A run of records
:::::

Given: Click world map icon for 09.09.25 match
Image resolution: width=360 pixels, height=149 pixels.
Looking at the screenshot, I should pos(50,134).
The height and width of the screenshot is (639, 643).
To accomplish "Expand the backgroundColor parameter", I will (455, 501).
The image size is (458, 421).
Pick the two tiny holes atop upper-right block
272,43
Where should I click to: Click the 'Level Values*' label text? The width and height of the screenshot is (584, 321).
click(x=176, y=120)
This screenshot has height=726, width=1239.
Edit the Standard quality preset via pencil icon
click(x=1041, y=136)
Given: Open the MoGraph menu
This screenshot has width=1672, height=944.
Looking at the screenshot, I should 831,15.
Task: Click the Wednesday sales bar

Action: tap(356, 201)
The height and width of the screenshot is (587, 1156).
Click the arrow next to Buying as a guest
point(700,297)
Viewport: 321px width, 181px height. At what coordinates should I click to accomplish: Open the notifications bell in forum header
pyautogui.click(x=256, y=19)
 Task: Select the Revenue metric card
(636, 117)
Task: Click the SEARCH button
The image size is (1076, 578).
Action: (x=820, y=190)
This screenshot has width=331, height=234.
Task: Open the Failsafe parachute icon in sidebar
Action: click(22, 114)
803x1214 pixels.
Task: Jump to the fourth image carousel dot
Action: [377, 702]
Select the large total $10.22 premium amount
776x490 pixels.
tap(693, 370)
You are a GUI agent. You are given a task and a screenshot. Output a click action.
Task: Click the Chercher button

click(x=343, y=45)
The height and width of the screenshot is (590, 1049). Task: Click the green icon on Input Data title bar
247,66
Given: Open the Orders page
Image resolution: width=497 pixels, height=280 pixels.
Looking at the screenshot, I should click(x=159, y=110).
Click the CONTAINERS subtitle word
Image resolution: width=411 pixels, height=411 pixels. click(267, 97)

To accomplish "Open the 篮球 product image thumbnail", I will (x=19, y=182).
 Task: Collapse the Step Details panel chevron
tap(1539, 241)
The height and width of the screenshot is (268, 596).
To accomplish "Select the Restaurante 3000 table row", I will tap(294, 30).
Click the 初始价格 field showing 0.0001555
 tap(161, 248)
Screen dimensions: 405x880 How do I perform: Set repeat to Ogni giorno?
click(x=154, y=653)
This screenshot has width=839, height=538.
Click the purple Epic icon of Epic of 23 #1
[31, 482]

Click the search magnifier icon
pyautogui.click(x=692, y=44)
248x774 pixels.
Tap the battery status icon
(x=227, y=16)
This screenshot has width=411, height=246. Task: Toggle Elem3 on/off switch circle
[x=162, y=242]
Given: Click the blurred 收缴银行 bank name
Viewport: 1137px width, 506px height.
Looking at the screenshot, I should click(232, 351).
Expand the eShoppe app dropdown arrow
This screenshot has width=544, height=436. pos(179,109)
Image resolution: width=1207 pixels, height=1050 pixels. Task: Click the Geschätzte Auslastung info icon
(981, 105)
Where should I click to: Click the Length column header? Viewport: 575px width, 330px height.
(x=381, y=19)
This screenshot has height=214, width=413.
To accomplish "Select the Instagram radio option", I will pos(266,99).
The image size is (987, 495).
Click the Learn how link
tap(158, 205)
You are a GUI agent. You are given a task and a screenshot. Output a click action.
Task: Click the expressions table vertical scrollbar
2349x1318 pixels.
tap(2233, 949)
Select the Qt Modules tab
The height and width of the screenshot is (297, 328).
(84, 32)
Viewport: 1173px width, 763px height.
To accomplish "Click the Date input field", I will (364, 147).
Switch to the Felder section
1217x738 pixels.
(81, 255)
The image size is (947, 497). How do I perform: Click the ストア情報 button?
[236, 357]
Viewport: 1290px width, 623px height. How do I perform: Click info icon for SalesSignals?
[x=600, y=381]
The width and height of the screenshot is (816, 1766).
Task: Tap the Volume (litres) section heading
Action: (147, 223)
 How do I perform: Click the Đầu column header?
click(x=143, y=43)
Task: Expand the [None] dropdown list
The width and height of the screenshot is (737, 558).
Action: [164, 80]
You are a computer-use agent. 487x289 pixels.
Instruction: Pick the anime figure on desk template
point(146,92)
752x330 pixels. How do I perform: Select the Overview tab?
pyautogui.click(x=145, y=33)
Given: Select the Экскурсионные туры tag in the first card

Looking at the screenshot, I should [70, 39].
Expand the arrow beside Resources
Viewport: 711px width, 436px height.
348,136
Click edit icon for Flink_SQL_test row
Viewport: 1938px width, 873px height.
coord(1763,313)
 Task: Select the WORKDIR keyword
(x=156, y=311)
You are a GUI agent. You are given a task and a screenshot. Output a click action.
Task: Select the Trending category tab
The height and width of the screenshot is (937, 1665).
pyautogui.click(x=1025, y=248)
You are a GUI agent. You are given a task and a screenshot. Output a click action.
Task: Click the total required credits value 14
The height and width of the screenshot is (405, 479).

:::::

- Exercise -
Reproduce each of the lines above word for word.

- Exercise output -
Given: Click world map icon for 09.09.25 match
Image resolution: width=360 pixels, height=149 pixels.
Looking at the screenshot, I should pos(50,134).
The height and width of the screenshot is (639, 643).
To accomplish "Expand the backgroundColor parameter", I will (455, 501).
The image size is (458, 421).
Pick the two tiny holes atop upper-right block
272,43
Where should I click to: Click the 'Level Values*' label text? The width and height of the screenshot is (584, 321).
click(x=176, y=120)
This screenshot has height=726, width=1239.
Edit the Standard quality preset via pencil icon
click(x=1041, y=136)
Given: Open the MoGraph menu
This screenshot has width=1672, height=944.
Looking at the screenshot, I should 831,15.
Task: Click the Wednesday sales bar

Action: tap(356, 201)
The height and width of the screenshot is (587, 1156).
Click the arrow next to Buying as a guest
point(700,297)
Viewport: 321px width, 181px height. At what coordinates should I click to accomplish: Open the notifications bell in forum header
pyautogui.click(x=256, y=19)
 Task: Select the Revenue metric card
(636, 117)
Task: Click the SEARCH button
The image size is (1076, 578).
Action: (x=820, y=190)
This screenshot has width=331, height=234.
Task: Open the Failsafe parachute icon in sidebar
Action: click(22, 114)
803x1214 pixels.
Task: Jump to the fourth image carousel dot
Action: [377, 702]
Select the large total $10.22 premium amount
776x490 pixels.
tap(693, 370)
You are a GUI agent. You are given a task and a screenshot. Output a click action.
Task: Click the Chercher button

click(x=343, y=45)
The height and width of the screenshot is (590, 1049). Task: Click the green icon on Input Data title bar
247,66
Given: Open the Orders page
Image resolution: width=497 pixels, height=280 pixels.
Looking at the screenshot, I should click(x=159, y=110).
Click the CONTAINERS subtitle word
Image resolution: width=411 pixels, height=411 pixels. click(267, 97)

To accomplish "Open the 篮球 product image thumbnail", I will (x=19, y=182).
 Task: Collapse the Step Details panel chevron
tap(1539, 241)
The height and width of the screenshot is (268, 596).
To accomplish "Select the Restaurante 3000 table row", I will tap(294, 30).
Click the 初始价格 field showing 0.0001555
 tap(161, 248)
Screen dimensions: 405x880 How do I perform: Set repeat to Ogni giorno?
click(x=154, y=653)
This screenshot has width=839, height=538.
Click the purple Epic icon of Epic of 23 #1
[31, 482]

Click the search magnifier icon
pyautogui.click(x=692, y=44)
248x774 pixels.
Tap the battery status icon
(x=227, y=16)
This screenshot has width=411, height=246. Task: Toggle Elem3 on/off switch circle
[x=162, y=242]
Given: Click the blurred 收缴银行 bank name
Viewport: 1137px width, 506px height.
Looking at the screenshot, I should click(232, 351).
Expand the eShoppe app dropdown arrow
This screenshot has width=544, height=436. pos(179,109)
Image resolution: width=1207 pixels, height=1050 pixels. Task: Click the Geschätzte Auslastung info icon
(981, 105)
Where should I click to: Click the Length column header? Viewport: 575px width, 330px height.
(x=381, y=19)
This screenshot has height=214, width=413.
To accomplish "Select the Instagram radio option", I will pos(266,99).
The image size is (987, 495).
Click the Learn how link
tap(158, 205)
You are a GUI agent. You are given a task and a screenshot. Output a click action.
Task: Click the expressions table vertical scrollbar
2349x1318 pixels.
tap(2233, 949)
Select the Qt Modules tab
The height and width of the screenshot is (297, 328).
(84, 32)
Viewport: 1173px width, 763px height.
To accomplish "Click the Date input field", I will (364, 147).
Switch to the Felder section
1217x738 pixels.
(81, 255)
The image size is (947, 497). How do I perform: Click the ストア情報 button?
[236, 357]
Viewport: 1290px width, 623px height. How do I perform: Click info icon for SalesSignals?
[x=600, y=381]
The width and height of the screenshot is (816, 1766).
Task: Tap the Volume (litres) section heading
Action: (147, 223)
 How do I perform: Click the Đầu column header?
click(x=143, y=43)
Task: Expand the [None] dropdown list
The width and height of the screenshot is (737, 558).
Action: [164, 80]
You are a computer-use agent. 487x289 pixels.
Instruction: Pick the anime figure on desk template
point(146,92)
752x330 pixels. How do I perform: Select the Overview tab?
pyautogui.click(x=145, y=33)
Given: Select the Экскурсионные туры tag in the first card

Looking at the screenshot, I should [70, 39].
Expand the arrow beside Resources
Viewport: 711px width, 436px height.
348,136
Click edit icon for Flink_SQL_test row
Viewport: 1938px width, 873px height.
coord(1763,313)
 Task: Select the WORKDIR keyword
(x=156, y=311)
You are a GUI agent. You are given a task and a screenshot. Output a click action.
Task: Select the Trending category tab
The height and width of the screenshot is (937, 1665).
pyautogui.click(x=1025, y=248)
You are a GUI agent. You are given a task and a screenshot. Output a click action.
Task: Click the total required credits value 14
The height and width of the screenshot is (405, 479).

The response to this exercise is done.